• [AUFGABE]: Überarbeite die Zeilen, beginnend am Anfang der Zeilen und endend mit der Zeile, die „coord(619,396)“ enthält. Ersetze darin „Details“ durch „Overview“ und gib alles Übrige unverändert wieder.

Eine Folge von Zeilen:
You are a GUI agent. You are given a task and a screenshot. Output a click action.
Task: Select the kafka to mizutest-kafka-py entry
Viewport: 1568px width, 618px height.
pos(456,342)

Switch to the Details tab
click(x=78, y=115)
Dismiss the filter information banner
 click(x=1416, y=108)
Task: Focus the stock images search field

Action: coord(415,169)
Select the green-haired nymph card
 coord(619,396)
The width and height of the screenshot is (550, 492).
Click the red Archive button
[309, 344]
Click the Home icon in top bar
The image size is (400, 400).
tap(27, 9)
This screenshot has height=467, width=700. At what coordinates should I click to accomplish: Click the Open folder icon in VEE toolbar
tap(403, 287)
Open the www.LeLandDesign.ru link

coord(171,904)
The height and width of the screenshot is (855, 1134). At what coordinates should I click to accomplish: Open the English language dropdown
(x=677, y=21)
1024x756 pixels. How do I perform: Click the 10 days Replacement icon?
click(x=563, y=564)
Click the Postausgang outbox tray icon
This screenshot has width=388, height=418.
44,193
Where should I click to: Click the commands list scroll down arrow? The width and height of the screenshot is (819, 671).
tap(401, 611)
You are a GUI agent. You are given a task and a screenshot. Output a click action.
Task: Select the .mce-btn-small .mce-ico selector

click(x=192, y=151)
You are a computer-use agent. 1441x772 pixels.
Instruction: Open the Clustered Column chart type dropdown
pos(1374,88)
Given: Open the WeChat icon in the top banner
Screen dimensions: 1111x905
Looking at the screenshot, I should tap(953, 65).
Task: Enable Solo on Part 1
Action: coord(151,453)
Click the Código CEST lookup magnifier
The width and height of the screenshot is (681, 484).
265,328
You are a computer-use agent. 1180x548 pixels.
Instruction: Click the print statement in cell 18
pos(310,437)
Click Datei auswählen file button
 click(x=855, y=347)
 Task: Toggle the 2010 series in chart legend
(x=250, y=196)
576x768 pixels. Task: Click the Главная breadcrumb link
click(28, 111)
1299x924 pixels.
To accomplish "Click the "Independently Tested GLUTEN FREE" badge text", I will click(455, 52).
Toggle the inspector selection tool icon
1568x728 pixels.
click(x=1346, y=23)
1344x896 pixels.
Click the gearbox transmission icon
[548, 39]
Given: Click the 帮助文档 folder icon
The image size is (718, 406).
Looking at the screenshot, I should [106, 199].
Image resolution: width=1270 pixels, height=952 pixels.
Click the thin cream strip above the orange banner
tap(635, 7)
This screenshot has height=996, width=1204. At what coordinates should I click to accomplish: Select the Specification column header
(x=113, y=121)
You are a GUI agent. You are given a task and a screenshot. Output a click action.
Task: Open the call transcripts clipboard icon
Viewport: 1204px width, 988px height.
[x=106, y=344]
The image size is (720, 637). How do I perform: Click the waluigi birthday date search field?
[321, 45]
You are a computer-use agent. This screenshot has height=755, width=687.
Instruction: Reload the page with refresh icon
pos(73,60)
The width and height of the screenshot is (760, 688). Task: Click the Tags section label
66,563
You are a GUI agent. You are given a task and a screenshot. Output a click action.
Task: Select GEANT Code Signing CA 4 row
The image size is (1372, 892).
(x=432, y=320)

• [LÖSUNG DER AUFGABE]:
You are a GUI agent. You are given a task and a screenshot. Output a click action.
Task: Select the kafka to mizutest-kafka-py entry
Viewport: 1568px width, 618px height.
pos(456,342)

Switch to the Overview tab
click(x=78, y=115)
Dismiss the filter information banner
 click(x=1416, y=108)
Task: Focus the stock images search field

Action: coord(415,169)
Select the green-haired nymph card
 coord(619,396)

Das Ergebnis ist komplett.